We don’t have to dig far back in the news to find examples of labor negotiations falling apart. Even now, in fact, more than 1,300 pilots for Southwest Airlines picketed at a Dallas airport June 21 as their contract renewal negotiations got bogged down.
Of course, Southwest Airlines isn’t alone in collective bargaining disagreements right now. Pilots for United Airlines came close to a strike until the company finally penned a renewal contract with its union that should prove acceptable. The vote on that contract will last until July 15 and marks the first renewal among airline pilots since the coronavirus pandemic put all of them on hold.
This is the sort of thing workers at the Apple Store in Towson, Maryland could have to look forward to. Yes, Cupertino says it will bargain “in good faith,” but corporations often claim to be doing that even as they refuse to make any concessions to their employees at all.
The process could be even more tenuous since this is the first contract for the workers, not a renewal.
Nuggets of Encouragement Amidst Apple’s Anti-Union Scare Tactics
That being said, there are some good signs to look at. Yes Cupertino tried to scare its workers away from unionizing. The company claimed the collective bargaining process could hurt employees’ chances at better pay, benefits and scheduling. Cupertino stated that any changes would have to go through the union, delaying or even preventing improvements.
However, Apple has also taken steps already to help appease workers’ complaints in its retail locations. Cupertino recently announced minimum pay increases for Apple Store workers, guaranteeing them a wage of at least $22 per hour. This marks an increase of 10% or even more in some markets.

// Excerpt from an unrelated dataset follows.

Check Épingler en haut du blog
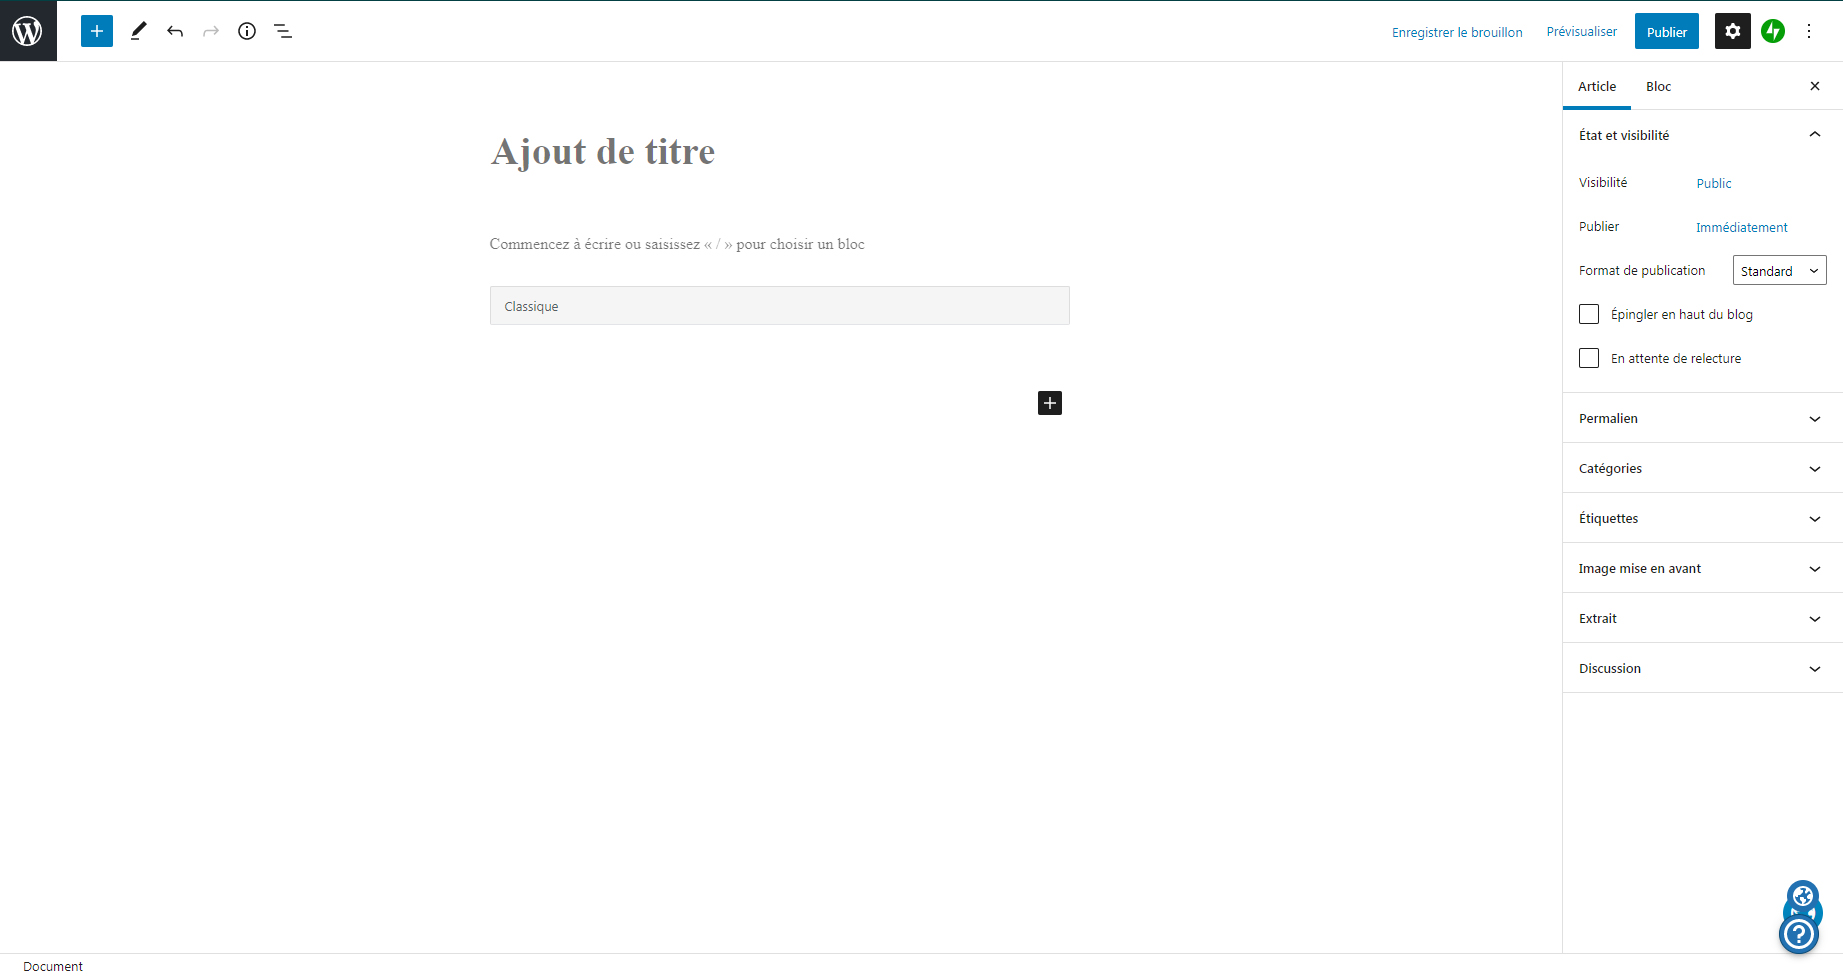The height and width of the screenshot is (978, 1843). 1589,314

At the same time, the company is working to speed up its annual performance-based pay increase for retail workers by three months. While Cupertino never explicitly stated this was a response to unionization efforts, it seems pretty obvious.
Apple Store workers in Georgia, Kentucky and New York are certainly watching this saga unfold with anxious minds. Three other Apple Store locations have been trying to unionize, so they’ll be eager to see how cooperative Cupertino is in agreeing on a contract.
The next likely store to hold a union vote may be the Atlanta retail location. It previously had a vote scheduled, but postponed it after multiple union-busting moves on Apple’s part.
We can but hope that Apple does, in fact, negotiate in good faith with its newly-founded union. There are plenty of eyes watching the proceedings.